Between now and Dec. 31, assuming you use a fiscal calendar, you will be attempting to collect on services rendered during the past eight months. Regrettably, you also may have receivables to collect from last year.
Here are some steps you should undertake to prevent financial problems later, assuming that you are rendering your invoices on a monthly basis.
By now, you should have your accounts receivable aging dated Aug. 31, 2001. After the initial shock from reviewing this aging wears off, identify the clients who require your personal attention and those that can be contacted by someone from your accounting department.
You will find that the vast majority of outstanding invoices are either lost or are gathering dust on someone's desk. Thus, a simple telephone call to the client's accounts-payable department will determine whether your invoice is in the queue for payment. If it is not, fax a copy of your invoice to the client's accounts-payable person. Your next phone call should be no later than a couple of days after this contact. Always end each call by receiving a promise and timeline for payment.
If you have a large number of clients and an accounting department that does not have the capacity or experience to make collection calls, then you should think about employing an outside collection agency.
These agencies usually come in two forms. One offers a simple letter-writing campaign and is effective for a large population of small accounts. If you choose this kind of collection agency, have it service accounts that are more than 30 days past due. These agencies start off with a customary polite message and then send three or four letters with an increasingly stern message. If you start now, this process should pay dividends over the next two-to-three months.

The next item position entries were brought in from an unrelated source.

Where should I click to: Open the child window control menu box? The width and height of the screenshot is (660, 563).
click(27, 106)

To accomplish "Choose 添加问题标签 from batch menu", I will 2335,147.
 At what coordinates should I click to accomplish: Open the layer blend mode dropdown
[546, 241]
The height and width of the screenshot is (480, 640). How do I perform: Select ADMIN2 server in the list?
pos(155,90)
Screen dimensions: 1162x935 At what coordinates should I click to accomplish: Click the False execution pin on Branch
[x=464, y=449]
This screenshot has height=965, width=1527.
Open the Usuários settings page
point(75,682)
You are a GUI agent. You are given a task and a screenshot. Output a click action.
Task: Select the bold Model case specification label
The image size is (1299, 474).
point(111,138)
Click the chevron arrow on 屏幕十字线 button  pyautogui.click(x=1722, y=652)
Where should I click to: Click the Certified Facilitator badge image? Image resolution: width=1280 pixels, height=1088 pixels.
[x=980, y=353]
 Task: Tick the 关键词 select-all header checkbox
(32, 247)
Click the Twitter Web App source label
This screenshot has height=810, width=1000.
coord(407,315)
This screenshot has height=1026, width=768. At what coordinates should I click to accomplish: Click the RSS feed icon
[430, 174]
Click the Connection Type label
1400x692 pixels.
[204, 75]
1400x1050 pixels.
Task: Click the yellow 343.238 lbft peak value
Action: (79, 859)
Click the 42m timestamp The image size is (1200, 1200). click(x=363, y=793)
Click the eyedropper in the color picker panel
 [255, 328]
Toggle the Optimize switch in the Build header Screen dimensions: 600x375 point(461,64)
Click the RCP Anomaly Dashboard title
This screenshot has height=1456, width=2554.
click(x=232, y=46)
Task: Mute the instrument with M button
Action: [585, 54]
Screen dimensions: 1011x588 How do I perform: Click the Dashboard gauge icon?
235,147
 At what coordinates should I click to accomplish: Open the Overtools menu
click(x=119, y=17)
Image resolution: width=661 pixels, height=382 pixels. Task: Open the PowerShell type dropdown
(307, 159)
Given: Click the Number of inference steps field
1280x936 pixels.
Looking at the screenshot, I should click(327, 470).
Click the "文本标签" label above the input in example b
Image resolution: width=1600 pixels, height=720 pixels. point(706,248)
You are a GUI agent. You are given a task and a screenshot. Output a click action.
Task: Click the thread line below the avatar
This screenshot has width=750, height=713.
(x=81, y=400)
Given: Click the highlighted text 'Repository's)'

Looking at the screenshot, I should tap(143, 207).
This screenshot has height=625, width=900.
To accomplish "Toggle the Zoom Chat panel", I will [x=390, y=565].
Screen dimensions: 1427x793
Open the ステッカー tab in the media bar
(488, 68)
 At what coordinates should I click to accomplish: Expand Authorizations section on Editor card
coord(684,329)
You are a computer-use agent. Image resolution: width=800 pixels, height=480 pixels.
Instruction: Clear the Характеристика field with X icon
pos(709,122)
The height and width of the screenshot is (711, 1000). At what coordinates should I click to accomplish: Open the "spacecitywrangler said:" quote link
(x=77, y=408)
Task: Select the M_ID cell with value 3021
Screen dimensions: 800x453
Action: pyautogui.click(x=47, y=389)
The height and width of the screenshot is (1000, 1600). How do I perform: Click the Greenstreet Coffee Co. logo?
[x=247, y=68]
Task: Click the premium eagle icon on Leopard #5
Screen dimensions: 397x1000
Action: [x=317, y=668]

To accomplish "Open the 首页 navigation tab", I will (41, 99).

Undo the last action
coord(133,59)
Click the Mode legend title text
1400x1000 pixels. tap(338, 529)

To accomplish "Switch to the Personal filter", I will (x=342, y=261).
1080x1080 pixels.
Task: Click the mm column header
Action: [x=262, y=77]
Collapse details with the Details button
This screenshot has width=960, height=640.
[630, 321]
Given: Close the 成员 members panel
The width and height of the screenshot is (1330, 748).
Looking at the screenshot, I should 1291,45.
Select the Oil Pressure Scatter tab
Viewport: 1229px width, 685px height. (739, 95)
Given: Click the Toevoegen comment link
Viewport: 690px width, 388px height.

The next level of collection service sometimes is referred to as hard-core collecting, whereby you engage a professional collector. The collector you choose should have experience in working with law firms and their special considerations regarding client relationships and possible malpractice claims, and in working with partners who are overly protective of their clients.
The accounts you select for this service should be significant in size relative to your firm, be more than 120 days past due or be the ones that have generally ignored prior past-due inquiries.
The collection process should be followed every month, not just when you gear up for year-end financial calculations. If you make formal collection efforts every month, you will find the year-end hurdle much less onerous.
For example, many firms find that December collections represent more than 15 percent of their collections for the entire year. In the mad scramble for cash, firms often will cut deals in order to meet their year-end target. These write-offs are very expensive, and your sophisticated clients have the upper hand in negotiating December collections. They will expect your calls and will anticipate your desperation.
The amount you have invested in accounts receivable should not exceed approximately two months of services, according to national survey data.
You easily can determine this investment by taking your annual fee revenue divided by your accounts receivable balance at any time. For example, let's assume your annual fee revenues are $2 million and your accounts-receivable balance is $500,000. The number of months you have invested in accounts receivable is four, which is $2 million divided by $500,000. Accordingly, you overinvested in accounts receivable by $250,000, thereby creating negative cash flow for you and your firm.
This overinvestment in accounts receivable creates significant cash-flow problems. At the very least, you have an annual carrying cost of $17,500, assuming an interest rate of 7 percent. In addition, you are slowing the firm's ability to meet payroll, pay vendors and minimize short-term financing.
The waiting game is also costly in terms of write-offs. How costly are write-offs? If you settle a $50,000 receivable for $40,000, you are tempted to call this a 20 percent discount. However, if your profit margin is 40 percent, the amount of this discount is actually closer to 50 percent in terms of the loss to your bottom line.
Let's look at this in another way; the amount needed to replace this amount of lost income is $25,000, an amount determined by dividing your write-off by your profit margin.
As you see, this waiting game is quite costly. While the aging process is beneficial for the cheese and wine industries, it is not for your business.